Businessman Paul Wanderi Ndung’u has gone to court seeking to join a case that will determine the fate of key assets of gaming firm SportPesa including the trademark and web domains.
Mr Ndung’u wants to be admitted to represent the interest of Pevans East Africa in which he has a 17 percent stake that pioneered the sports gaming business in the country with the SportPesa brand.
The company ceased operations after losing its licence in 2019, partly due to allegations of non-payment of taxes that the Kenya Revenue Authority last computed at Sh95 billion.
The SportPesa brand returned on October 30, 2020, through Milestone Games Limited, which is owned by some of the shareholders of Pevans including Ronald Karauri.
Mr Karauri has an effective stake of 54.4 percent in Milestone and a seven percent interest in Pevans. The Betting Control and Licensing Board (BCLB) wrote to Milestone on the same day, prohibiting it from using the SportPesa tradename besides shortcodes and paybill numbers which the regulator said belonged to Pevans.
Milestone went to court and obtained orders freezing the regulator’s directives as the case continues. The company argued that the regulator acted beyond its powers in issuing the directives. Mr Ndung’u, who is among the Pevans’ shareholders left out of the ownership of Milestone, says he is representing the interests of the former that risks losing out in the court case.

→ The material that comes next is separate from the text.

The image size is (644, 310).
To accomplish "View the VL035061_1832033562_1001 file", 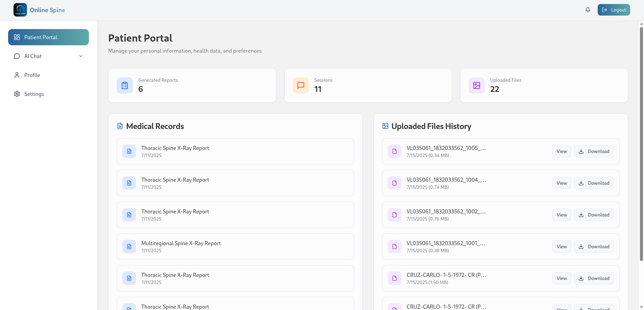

“The applicant will be greatly prejudiced if this matter is determined without his participation as the 4th interested party [Pevans] has opted to remain inert, yet the effect of the application before the court to assist the ex parte applicant’s illegal acquisition of the 4th interested party’s core assets,” said Gatheru Gathemia, the advocate representing Mr Ndung’u.
Justice Jairus Ngaah of the Milimani High Court directed that the application, filed on June 21, be mentioned before Hon Justice Ndungu on July 4.
The key assets are listed as the SportPesa trademark, websites bearing the same name, shortcodes 79079 and paybill numbers 9555700 and 955100.
SportPesa is the most popular gaming brand in the country, enjoying a loyal customer base of over 12 million. The brand was built through heavy marketing and sponsorship of sports by Pevans at a cost of more than Sh5 billion, Mr Ndung’u said in court papers.
Punters seamlessly resumed betting on the SportPesa platforms, indifferent to the ownership wrangles which do not appear to have affected the customer experience.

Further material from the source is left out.